In the Nature Medicine study, quadrapeutics was tested as a treatment against head and neck squamous cell carcinoma (HNSCC), against which it proved deadly for cancer cells. In fact, one single treatment using only 3 percent of the commonly-used drug dose and 6 percent of the average radiation dose effectively eliminated tumors in mice within one week of the administration. HNSCC is an aggressive and lethal form of cancer that had grown resistant to both chemotherapy drugs and radiation.
Lapotko, who specializes in biochemistry and cell biology, as well as in physics and astronomy, is working with a team of researchers at MD Anderson and Northeastern. Their goal is to prototype and start a human clinical trial. Although the current study addressed head and neck tumors, Lapotko said this technology is potentially universal in the treatment of other solid tumors, such as hard-to-treat types of brain, lung and prostate cancers. Moreover, its safety could make it a preferred means in the treatment of children.
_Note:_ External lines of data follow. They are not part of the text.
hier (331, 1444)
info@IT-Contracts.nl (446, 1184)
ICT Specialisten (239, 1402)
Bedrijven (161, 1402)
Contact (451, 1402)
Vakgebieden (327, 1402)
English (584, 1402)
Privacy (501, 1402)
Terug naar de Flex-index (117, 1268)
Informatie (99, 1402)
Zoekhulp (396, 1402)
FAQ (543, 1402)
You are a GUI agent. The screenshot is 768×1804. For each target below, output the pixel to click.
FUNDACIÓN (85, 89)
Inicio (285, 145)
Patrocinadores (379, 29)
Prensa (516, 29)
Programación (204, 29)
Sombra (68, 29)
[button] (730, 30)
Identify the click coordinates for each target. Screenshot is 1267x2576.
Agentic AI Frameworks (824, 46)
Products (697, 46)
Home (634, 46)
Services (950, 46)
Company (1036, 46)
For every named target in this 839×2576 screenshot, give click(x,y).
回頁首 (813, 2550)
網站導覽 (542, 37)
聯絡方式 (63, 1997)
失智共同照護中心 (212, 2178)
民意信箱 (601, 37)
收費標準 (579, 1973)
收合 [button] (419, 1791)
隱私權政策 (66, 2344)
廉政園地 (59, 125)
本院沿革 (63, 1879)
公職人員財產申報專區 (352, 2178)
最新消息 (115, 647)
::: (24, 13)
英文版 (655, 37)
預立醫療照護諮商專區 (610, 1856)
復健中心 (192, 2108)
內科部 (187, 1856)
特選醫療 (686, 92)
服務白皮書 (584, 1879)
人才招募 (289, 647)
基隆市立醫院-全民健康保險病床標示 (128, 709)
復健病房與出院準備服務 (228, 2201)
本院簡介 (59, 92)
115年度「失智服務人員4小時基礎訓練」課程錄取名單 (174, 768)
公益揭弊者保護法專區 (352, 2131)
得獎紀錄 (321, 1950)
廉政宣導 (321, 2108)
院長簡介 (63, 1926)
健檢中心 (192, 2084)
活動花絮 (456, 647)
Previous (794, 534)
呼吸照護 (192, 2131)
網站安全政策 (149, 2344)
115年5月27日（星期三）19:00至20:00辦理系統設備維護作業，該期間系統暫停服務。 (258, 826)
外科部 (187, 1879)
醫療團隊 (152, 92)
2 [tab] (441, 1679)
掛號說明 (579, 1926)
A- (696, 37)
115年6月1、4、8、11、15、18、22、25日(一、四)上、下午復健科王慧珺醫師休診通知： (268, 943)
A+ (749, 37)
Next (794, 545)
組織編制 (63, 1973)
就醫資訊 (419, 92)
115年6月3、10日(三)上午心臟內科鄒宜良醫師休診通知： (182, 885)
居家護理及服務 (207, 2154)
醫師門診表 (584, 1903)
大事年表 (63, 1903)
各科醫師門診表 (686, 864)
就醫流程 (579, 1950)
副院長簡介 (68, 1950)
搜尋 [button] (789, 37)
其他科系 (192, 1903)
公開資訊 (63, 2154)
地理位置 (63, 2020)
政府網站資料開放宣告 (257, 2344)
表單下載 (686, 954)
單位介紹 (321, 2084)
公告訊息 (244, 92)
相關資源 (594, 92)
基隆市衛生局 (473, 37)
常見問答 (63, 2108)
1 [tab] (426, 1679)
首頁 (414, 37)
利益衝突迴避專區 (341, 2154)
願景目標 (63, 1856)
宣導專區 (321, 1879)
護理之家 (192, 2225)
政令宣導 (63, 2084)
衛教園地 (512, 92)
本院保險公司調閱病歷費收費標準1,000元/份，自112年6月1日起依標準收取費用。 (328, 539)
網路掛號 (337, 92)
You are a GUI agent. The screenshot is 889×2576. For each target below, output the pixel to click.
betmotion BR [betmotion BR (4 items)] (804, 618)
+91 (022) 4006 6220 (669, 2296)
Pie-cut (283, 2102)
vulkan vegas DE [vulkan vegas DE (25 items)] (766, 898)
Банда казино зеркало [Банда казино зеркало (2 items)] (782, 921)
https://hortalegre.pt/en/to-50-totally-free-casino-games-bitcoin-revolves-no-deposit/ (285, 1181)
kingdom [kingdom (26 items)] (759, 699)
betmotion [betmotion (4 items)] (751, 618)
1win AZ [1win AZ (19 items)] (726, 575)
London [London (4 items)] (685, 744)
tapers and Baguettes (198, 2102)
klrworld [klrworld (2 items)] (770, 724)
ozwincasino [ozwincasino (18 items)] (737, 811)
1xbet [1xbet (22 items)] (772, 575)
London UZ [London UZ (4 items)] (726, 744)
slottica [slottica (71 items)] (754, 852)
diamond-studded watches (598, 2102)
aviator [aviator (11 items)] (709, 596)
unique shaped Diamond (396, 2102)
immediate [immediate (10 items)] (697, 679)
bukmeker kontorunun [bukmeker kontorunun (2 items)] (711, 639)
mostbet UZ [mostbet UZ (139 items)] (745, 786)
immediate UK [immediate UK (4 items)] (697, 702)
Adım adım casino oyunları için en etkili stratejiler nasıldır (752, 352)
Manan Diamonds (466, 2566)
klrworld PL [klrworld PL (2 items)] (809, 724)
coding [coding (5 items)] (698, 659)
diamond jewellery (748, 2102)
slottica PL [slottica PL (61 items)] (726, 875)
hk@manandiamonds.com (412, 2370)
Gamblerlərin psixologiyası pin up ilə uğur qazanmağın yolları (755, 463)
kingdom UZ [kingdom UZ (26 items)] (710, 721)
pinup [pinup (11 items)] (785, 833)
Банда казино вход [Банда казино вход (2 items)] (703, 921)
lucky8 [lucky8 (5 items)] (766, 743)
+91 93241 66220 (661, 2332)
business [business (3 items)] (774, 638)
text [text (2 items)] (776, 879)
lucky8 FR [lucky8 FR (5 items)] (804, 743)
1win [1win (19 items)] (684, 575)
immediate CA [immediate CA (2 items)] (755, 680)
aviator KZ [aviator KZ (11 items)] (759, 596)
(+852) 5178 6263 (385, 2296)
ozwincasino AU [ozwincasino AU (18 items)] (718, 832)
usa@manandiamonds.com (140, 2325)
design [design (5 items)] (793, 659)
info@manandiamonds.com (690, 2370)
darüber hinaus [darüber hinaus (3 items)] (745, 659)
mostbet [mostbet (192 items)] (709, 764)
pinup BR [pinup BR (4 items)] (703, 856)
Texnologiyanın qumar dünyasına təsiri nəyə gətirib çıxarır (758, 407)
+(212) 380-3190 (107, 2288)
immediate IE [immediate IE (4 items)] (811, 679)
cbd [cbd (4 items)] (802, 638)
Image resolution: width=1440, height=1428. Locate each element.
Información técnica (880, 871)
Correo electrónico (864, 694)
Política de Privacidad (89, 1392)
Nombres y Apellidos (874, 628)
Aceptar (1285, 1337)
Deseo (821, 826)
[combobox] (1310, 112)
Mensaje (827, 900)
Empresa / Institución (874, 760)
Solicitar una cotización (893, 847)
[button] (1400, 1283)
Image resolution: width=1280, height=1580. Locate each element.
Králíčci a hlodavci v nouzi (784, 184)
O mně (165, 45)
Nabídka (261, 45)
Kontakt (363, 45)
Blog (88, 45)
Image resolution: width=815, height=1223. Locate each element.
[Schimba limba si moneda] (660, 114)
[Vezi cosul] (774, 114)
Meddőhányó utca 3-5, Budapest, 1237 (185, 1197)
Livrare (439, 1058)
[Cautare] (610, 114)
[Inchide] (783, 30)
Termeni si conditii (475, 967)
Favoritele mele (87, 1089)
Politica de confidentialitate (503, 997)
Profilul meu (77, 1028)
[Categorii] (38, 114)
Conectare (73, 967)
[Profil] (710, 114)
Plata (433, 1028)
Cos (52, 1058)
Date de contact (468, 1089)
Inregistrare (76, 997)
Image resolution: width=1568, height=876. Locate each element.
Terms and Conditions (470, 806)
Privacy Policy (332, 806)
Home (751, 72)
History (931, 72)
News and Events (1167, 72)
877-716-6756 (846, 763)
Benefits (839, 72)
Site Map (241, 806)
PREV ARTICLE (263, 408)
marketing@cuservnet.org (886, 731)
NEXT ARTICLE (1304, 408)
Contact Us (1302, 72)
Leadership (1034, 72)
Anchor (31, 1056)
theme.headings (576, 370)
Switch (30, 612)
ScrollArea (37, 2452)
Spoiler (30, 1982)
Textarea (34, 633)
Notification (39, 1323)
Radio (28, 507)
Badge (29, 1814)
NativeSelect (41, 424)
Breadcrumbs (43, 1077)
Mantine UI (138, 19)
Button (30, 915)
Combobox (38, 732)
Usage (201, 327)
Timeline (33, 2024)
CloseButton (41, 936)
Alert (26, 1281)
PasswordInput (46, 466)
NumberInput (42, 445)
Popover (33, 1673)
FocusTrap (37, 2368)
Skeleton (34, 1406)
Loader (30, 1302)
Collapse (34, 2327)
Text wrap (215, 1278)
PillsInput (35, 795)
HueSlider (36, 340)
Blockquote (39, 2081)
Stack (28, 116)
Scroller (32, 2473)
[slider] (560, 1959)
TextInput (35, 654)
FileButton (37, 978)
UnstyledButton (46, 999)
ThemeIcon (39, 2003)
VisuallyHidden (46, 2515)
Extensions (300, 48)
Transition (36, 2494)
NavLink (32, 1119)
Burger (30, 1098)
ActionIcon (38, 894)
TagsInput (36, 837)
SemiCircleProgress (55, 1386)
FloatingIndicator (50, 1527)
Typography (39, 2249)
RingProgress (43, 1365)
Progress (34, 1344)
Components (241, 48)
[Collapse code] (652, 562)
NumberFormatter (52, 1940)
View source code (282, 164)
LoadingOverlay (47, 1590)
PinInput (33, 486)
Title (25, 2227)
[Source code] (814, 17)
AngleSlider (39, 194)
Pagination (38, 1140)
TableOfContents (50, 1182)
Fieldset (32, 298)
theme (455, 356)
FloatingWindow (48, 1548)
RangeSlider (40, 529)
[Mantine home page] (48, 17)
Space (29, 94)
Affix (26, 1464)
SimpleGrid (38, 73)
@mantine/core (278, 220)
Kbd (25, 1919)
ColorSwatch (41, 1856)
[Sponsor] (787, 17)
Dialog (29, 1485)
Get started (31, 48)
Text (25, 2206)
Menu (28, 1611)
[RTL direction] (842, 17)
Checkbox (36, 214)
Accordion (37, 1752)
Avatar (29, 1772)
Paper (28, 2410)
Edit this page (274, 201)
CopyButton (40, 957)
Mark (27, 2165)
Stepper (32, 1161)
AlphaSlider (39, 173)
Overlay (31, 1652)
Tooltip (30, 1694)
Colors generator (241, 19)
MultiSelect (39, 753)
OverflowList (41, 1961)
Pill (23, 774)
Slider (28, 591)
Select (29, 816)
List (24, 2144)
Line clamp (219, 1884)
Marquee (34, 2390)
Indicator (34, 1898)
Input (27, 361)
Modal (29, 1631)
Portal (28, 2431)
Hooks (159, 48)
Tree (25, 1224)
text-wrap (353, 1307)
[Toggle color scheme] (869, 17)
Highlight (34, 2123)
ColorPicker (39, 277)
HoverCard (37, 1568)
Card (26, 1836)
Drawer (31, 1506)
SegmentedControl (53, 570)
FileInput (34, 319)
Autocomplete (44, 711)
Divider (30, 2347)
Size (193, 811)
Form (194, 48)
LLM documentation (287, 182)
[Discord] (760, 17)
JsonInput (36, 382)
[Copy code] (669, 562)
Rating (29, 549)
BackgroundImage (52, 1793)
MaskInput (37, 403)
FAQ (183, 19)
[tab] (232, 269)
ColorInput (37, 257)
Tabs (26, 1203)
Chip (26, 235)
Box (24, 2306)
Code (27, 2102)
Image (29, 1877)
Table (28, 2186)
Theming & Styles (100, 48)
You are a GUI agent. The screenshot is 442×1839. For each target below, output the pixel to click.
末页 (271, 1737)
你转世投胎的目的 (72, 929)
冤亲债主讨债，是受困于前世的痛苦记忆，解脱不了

Dr. Ehab Hanna, a surgeon and vice chair of the Department of Head and Neck Surgery at MD Anderson not linked to testing or developing quadrapeutics, stated that “the combination of aggressiveness and drug and radiation resistance is particularly problematic in tumors that cannot be fully resected, and new efficient solutions are needed.” He added that “Technologies that can merge and amplify the effects of surgery, drugs and radiation at the cellular level are ideal, and the preclinical results for quadrapeutics make it a promising candidate for clinical translation.”
This study was co-authored by Rice research scientist Ekaterina Lukianova-Hleb, MD Anderson researchers Xiangwei Wu and Xiaoyang Ren and Northeastern researchers Vladimir Torchilin and Rupa Sawant.
The research was funded by the National Institutes of Health, the National Science Foundation and the Virginia and L.E. Simmons Family Foundation.